» **Document**:

How Israel Is Once Again Redefining the Terms of Peace

Author: 
Ramzy Baroud, Aljazeera.net English.
Publication Date: 
Wed, 2005-02-16 03:00

The Sharm El-Sheikh summit held in Egypt on Feb. 8 was anything but a success, as far as Palestinians, the occupied party, and peace-seeking Israelis are concerned.

But before we cast judgment on the summit’s initial outcome we should examine the historic context of the Palestinian uprising.

Successive Israeli governments have pushed the Palestinians to the brink, through collective punishment, brutal military policies, house destruction and so on. The ultimate aim was the expropriation of Palestinian land in the occupied territories.

Naturally Palestinians resisted, violently and otherwise. The uprisings in 1987 and 2000 articulated a message that largely reflected their political aspirations: A truly sovereign Palestinian state in all territories occupied by Israel in 1967, including East Jerusalem.

These demands frustrated Israel, who continued to claim that the lightly armed Palestinians posed a threat to the very existence of the State of Israel.

Of course, we’ve come a long way since the days when Israel refused to admit that a people called Palestinians even existed.

Nonetheless, reality on the ground still serves the same set of beliefs carried by past Israeli governments. For example, despite the frequent utilization of the term “peace” by Israeli officials on both sides of the political spectrum, especially after the signing of the Oslo accord in 1993, there has been an intensive Israeli campaign to drive Palestinians out of their land, expand the settlements, expropriate large chunks of the West Bank as “security zones” and completely fence off occupied East Jerusalem. The number of illegal settlements in the occupied territories has at least doubled since the signing of the “historic” Oslo agreement.

This means that Israel has never abandoned its ultimate objective. Then, why bother talking peace to begin with?

Israel has long reverted from its policies of mass expulsion. Such policies were simply bad publicity for Israel. They embarrassed devoted benefactors in Washington and helped Palestinians garner international attention, significantly slowing down Israel’s expansionist designs in the region.

» **Prompt 1**: According to the article on the Sharm El-Sheikh summit, why did Israel move away from its policies of mass expulsion? Answer in one to three sentences.
The records are unrelated to the article.

» **Recorded information**:

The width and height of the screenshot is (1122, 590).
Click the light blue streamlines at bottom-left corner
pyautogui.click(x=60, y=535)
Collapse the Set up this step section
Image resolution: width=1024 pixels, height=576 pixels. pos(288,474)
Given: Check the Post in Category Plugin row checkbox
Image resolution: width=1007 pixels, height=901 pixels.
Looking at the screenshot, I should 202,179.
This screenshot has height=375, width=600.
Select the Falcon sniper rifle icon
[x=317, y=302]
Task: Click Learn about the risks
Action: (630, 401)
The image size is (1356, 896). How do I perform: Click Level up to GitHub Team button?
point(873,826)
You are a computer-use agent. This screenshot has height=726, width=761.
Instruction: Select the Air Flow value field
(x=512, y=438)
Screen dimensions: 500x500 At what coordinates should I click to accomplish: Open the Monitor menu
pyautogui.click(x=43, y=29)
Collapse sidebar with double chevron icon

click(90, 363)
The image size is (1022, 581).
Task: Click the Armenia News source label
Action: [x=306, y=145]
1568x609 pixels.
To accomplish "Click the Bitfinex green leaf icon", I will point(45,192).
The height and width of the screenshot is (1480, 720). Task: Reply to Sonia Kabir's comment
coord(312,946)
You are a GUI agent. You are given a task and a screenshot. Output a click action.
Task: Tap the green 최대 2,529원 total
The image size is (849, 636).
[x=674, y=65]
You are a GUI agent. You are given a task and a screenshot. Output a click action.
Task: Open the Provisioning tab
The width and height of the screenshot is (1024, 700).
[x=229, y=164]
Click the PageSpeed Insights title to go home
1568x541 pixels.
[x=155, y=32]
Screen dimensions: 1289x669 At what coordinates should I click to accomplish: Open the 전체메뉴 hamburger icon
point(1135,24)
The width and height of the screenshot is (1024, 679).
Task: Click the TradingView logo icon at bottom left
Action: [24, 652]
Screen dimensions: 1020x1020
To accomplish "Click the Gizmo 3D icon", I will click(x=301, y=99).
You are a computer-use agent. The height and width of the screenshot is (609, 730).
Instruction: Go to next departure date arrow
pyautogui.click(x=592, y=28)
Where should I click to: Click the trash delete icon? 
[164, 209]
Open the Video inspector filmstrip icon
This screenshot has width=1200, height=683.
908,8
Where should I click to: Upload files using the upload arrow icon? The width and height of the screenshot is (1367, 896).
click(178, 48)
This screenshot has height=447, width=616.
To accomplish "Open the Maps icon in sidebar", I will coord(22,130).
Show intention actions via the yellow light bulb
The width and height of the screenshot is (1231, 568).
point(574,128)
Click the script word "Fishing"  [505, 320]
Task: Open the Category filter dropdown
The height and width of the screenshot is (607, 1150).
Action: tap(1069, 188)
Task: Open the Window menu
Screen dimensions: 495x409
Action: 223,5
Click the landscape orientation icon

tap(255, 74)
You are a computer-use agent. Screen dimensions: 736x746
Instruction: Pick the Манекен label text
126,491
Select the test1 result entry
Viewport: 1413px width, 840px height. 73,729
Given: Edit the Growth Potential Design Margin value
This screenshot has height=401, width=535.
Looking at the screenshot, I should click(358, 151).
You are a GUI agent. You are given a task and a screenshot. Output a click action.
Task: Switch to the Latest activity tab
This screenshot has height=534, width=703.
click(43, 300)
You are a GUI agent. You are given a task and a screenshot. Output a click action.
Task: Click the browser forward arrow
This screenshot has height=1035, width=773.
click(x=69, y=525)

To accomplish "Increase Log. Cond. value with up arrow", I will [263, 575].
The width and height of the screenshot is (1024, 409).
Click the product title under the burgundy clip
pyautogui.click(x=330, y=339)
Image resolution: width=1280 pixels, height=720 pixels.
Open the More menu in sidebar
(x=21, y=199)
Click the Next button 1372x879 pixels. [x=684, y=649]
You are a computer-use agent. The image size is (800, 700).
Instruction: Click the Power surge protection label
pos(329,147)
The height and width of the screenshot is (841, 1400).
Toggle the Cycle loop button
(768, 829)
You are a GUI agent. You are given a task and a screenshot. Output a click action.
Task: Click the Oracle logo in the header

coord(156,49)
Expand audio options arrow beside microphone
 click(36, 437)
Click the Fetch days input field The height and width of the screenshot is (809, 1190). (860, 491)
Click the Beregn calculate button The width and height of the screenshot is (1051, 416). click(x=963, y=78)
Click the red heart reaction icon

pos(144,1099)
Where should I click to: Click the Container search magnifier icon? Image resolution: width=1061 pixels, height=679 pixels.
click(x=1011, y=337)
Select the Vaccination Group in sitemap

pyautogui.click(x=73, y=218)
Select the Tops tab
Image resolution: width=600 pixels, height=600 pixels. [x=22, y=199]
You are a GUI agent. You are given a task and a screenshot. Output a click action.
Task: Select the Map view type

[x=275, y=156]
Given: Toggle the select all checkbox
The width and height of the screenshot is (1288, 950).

» **Prompt 2**: Collect every line of the records that contains the string "light".

» **Task response 1**: The article says such policies were bad publicity for Israel. They embarrassed its devoted benefactors in Washington and helped Palestinians gain international attention, significantly slowing Israel's expansionist designs in the region.

» **Task response 2**:
Click the light blue streamlines at bottom-left corner
Show intention actions via the yellow light bulb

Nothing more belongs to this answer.